- **Task brief**
Copy the part of the listing that opens with the line containing "Given: Open the 清远市 city selector dropdown" and closes with the line containing "I will coord(709,153).", keeping every line unchanged.

- **Given data**
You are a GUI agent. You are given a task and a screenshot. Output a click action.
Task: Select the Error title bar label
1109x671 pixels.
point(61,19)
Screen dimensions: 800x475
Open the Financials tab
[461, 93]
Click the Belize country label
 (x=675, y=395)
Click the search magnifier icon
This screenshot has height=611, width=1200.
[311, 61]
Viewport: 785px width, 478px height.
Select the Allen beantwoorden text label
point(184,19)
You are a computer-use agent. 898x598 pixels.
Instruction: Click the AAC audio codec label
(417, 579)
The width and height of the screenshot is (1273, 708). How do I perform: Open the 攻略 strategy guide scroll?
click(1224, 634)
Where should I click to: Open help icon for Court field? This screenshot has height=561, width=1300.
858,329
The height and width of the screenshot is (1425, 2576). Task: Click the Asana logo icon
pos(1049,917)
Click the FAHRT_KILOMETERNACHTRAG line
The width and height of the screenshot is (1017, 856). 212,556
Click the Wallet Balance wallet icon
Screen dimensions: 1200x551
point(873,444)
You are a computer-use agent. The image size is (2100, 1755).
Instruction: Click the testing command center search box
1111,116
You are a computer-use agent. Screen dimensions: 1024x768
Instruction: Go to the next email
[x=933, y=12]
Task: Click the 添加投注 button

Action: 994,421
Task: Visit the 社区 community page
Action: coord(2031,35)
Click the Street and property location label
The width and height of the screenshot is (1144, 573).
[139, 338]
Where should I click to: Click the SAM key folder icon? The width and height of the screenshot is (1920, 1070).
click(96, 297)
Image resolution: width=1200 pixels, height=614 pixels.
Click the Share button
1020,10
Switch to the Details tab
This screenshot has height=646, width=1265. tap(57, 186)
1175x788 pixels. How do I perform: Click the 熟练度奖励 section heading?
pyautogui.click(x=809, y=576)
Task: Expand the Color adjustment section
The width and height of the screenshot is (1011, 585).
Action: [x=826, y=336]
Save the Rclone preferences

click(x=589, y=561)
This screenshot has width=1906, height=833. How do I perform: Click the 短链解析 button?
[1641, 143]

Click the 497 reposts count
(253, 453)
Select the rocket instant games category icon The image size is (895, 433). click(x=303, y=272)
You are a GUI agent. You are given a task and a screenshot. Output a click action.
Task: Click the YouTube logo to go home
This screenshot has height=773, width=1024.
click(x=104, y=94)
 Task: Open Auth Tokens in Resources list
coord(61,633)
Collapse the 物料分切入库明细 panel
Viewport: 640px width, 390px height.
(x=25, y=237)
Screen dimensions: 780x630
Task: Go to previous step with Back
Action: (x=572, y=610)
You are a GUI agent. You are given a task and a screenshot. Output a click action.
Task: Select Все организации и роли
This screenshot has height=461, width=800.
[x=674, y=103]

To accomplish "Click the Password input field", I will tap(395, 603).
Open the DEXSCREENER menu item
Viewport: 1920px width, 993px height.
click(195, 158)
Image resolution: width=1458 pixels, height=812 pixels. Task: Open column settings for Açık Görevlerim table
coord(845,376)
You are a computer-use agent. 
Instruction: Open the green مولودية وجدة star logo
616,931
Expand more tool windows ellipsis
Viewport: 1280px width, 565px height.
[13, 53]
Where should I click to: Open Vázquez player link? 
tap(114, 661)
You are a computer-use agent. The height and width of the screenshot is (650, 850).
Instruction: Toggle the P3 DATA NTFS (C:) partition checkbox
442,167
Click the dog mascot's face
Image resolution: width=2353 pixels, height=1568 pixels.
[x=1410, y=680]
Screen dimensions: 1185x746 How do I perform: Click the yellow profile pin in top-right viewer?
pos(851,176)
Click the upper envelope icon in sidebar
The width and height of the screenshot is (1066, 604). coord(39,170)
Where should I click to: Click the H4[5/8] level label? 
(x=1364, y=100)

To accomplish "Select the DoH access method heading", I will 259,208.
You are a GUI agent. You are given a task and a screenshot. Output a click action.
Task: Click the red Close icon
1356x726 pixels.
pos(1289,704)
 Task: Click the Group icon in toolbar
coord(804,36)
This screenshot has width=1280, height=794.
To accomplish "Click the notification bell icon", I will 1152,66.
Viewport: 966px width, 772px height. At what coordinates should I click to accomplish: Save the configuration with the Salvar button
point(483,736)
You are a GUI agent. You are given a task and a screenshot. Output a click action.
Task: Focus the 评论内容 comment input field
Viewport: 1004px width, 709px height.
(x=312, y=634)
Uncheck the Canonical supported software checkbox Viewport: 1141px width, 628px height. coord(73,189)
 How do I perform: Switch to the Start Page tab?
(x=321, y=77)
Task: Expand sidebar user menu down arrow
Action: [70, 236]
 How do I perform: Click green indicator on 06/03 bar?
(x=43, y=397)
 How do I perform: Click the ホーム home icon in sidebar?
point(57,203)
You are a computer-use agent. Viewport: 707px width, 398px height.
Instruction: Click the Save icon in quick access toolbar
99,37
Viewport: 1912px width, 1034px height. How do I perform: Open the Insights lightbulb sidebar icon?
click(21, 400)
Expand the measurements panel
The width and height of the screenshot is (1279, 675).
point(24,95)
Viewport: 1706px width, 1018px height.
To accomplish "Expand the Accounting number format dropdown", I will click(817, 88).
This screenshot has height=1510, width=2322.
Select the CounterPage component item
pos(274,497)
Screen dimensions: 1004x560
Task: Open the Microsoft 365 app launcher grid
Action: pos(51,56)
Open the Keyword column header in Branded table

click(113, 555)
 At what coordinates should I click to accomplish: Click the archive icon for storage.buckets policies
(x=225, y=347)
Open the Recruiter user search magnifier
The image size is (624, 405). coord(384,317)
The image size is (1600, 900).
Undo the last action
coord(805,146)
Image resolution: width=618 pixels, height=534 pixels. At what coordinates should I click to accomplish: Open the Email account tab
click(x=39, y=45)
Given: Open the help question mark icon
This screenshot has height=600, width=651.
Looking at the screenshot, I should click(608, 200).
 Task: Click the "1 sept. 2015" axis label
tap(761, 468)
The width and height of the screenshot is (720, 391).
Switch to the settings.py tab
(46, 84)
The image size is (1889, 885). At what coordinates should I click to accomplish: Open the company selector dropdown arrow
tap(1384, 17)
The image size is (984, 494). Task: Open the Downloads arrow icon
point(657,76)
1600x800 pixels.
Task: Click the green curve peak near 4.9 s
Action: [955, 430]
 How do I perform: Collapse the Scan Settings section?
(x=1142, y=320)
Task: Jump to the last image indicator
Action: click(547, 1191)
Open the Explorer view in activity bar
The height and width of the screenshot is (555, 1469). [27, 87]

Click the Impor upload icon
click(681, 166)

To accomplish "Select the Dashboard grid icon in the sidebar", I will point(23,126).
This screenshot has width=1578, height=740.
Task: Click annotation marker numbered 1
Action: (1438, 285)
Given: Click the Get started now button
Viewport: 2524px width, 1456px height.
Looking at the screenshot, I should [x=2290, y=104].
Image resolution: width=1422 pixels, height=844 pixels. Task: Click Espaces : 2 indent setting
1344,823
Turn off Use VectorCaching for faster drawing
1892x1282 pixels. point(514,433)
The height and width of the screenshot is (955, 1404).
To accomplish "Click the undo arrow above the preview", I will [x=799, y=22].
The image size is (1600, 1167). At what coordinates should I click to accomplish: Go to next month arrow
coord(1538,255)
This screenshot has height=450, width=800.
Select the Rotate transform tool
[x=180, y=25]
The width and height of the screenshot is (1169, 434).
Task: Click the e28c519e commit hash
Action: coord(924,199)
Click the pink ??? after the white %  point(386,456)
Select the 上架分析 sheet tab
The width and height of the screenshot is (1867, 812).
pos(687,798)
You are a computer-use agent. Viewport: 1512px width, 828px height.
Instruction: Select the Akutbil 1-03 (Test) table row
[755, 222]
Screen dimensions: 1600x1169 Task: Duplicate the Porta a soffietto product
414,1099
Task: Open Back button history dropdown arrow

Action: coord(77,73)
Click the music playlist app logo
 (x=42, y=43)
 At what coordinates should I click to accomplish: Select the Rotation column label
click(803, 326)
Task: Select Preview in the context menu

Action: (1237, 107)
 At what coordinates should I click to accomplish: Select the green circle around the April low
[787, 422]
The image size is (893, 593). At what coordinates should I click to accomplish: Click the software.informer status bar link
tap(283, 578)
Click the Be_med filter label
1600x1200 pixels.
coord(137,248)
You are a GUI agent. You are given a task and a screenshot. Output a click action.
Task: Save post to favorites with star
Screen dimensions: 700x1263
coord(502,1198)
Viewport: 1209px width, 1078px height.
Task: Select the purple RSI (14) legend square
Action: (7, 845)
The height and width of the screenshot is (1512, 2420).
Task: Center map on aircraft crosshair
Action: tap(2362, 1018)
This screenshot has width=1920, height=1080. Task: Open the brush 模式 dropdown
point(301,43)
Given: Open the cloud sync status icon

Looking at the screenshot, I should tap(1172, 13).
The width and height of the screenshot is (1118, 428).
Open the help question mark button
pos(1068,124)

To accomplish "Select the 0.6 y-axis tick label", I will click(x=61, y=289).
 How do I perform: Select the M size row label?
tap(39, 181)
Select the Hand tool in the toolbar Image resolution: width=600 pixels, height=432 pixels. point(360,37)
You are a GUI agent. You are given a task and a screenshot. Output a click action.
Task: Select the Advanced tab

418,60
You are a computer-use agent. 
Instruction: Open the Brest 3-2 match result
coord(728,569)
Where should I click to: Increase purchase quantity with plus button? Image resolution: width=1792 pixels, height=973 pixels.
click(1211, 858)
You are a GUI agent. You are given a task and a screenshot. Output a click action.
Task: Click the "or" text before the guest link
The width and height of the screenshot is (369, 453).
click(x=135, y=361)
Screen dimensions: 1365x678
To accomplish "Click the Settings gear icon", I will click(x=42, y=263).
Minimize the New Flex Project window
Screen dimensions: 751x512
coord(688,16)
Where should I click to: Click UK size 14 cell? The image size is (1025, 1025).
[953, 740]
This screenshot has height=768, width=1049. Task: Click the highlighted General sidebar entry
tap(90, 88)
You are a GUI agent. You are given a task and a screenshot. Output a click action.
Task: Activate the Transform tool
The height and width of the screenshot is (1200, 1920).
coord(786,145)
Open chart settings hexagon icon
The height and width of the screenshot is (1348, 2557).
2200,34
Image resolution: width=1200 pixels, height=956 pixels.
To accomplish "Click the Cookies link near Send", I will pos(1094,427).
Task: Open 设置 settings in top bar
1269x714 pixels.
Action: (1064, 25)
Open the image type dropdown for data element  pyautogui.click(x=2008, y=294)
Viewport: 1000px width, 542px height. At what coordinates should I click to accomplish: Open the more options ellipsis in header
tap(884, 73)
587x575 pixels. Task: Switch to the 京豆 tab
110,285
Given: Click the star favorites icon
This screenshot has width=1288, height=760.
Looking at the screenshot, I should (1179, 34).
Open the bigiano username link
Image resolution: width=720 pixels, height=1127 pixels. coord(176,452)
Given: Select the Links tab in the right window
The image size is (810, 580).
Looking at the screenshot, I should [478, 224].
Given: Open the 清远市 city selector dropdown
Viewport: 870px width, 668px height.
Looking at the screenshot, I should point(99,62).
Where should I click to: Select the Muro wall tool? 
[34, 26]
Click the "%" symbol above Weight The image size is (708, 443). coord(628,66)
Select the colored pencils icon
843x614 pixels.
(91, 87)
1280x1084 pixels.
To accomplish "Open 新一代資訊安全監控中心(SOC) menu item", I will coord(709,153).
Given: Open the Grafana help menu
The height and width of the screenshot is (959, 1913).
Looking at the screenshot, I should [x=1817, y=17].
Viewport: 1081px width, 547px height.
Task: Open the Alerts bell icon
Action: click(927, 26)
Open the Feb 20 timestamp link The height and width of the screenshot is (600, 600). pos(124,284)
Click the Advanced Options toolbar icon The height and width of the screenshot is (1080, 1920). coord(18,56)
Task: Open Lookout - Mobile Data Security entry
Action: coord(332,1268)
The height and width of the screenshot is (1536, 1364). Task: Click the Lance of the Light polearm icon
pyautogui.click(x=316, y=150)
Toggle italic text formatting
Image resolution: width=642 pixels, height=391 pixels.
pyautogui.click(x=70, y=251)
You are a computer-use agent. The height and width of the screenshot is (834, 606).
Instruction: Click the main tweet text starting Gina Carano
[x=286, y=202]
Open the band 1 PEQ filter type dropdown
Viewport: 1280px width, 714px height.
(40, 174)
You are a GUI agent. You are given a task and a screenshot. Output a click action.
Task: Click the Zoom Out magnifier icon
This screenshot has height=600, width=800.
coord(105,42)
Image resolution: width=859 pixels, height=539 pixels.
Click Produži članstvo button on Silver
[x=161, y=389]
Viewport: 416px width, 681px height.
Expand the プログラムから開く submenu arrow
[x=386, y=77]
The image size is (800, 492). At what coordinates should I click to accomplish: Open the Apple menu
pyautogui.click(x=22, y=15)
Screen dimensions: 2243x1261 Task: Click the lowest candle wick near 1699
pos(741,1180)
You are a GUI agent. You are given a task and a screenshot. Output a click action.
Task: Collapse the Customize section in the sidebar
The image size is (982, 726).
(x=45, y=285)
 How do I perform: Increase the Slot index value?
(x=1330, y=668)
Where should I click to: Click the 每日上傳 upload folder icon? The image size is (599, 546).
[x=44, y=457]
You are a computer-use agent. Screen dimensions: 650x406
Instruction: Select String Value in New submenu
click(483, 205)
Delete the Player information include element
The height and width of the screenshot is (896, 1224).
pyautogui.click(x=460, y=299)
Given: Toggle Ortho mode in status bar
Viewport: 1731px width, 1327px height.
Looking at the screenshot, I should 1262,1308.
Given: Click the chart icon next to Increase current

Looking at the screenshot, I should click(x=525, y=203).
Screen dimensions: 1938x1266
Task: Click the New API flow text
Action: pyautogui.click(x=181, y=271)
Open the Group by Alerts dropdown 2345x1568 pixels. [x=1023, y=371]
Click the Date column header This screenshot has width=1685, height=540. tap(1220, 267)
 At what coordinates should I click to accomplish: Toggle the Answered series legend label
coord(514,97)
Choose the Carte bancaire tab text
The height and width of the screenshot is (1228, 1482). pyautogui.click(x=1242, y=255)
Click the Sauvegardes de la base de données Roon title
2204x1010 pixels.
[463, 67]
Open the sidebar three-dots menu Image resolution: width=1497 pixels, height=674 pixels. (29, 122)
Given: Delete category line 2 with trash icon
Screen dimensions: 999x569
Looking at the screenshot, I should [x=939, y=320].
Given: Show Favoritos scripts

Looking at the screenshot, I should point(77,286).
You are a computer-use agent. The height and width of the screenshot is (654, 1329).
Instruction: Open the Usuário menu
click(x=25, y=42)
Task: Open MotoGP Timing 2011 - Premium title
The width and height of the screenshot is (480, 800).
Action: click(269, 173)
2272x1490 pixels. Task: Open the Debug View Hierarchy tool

- **Worked answer**
Given: Open the 清远市 city selector dropdown
Viewport: 870px width, 668px height.
Looking at the screenshot, I should point(99,62).
Where should I click to: Select the Muro wall tool? 
[34, 26]
Click the "%" symbol above Weight The image size is (708, 443). coord(628,66)
Select the colored pencils icon
843x614 pixels.
(91, 87)
1280x1084 pixels.
To accomplish "Open 新一代資訊安全監控中心(SOC) menu item", I will coord(709,153).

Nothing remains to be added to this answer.